I tried the maven-compiler-plugin approach and it turned out to be cumbersome as there are plugins like maven-surefire-plugin and maven-cobertura-plugin which still do not work due to incompatibility issues.
The best approach was to use the maven-toolchain-plugin .
Step 1 Create /. M2 / toolchains.xml
<?xml version="1.0" encoding="UTF8"?> <toolchains> <toolchain> <type>jdk</type> <provides> <version>1.8</version> <vendor>sun</vendor> </provides> <configuration> <jdkHome>/Library/Java/JavaVirtualMachines/jdk1.8.0_25.jdk/Contents/Home</jdkHome> </configuration> </toolchain> <toolchain> <type>jdk</type> <provides> <version>1.7</version> <vendor>sun</vendor> </provides> <configuration> <jdkHome>/Library/Java/JavaVirtualMachines/jdk1.7.0_67.jdk/Contents/Home</jdkHome> </configuration> </toolchain> <toolchain> <type>jdk</type> <provides> <version>1.6</version> <vendor>apple</vendor> </provides> <configuration> <jdkHome>/Library/Java/JavaVirtualMachines/1.6.0_65-b14-462.jdk/Contents/Home</jdkHome> </configuration> </toolchain>
Step 2 Add the maven-toolchain-plugin to the plugins in your pom.xml project.

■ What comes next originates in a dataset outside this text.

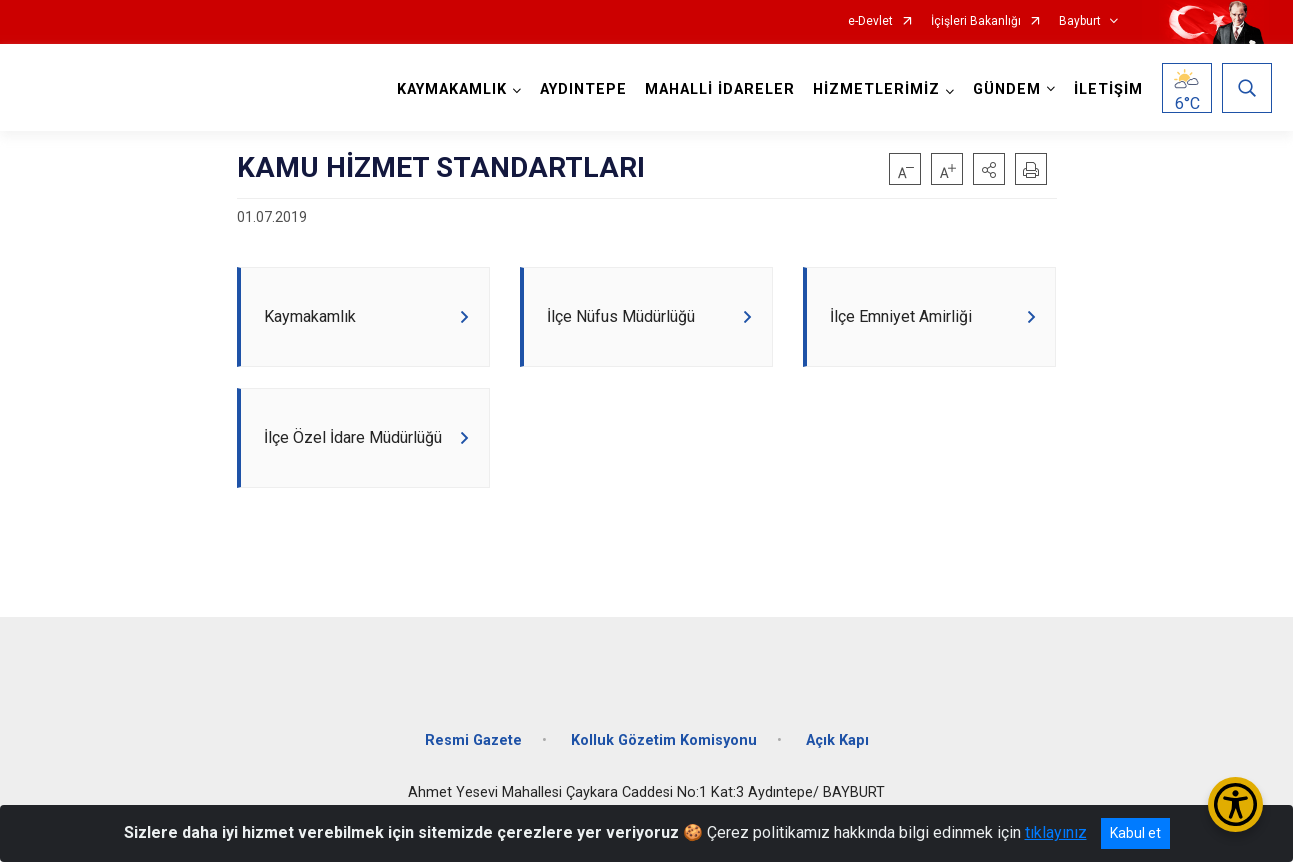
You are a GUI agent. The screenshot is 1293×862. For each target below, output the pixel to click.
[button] (989, 169)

* If you are using maven 3, make sure this also applies to pluginManagement *
<plugin> <groupId>org.apache.maven.plugins</groupId> <artifactId>maven-toolchains-plugin</artifactId> <version>1.1</version> <executions> <execution> <goals> <goal>toolchain</goal> </goals> </execution> </executions> <configuration> <toolchains> <jdk> <version>1.7</version> <vendor>sun</vendor> </jdk> </toolchains> </configuration> </plugin>
Voila all your other plugins pick up the correct JDK . Hope it helps. Today I spent almost half a day on this exact issue.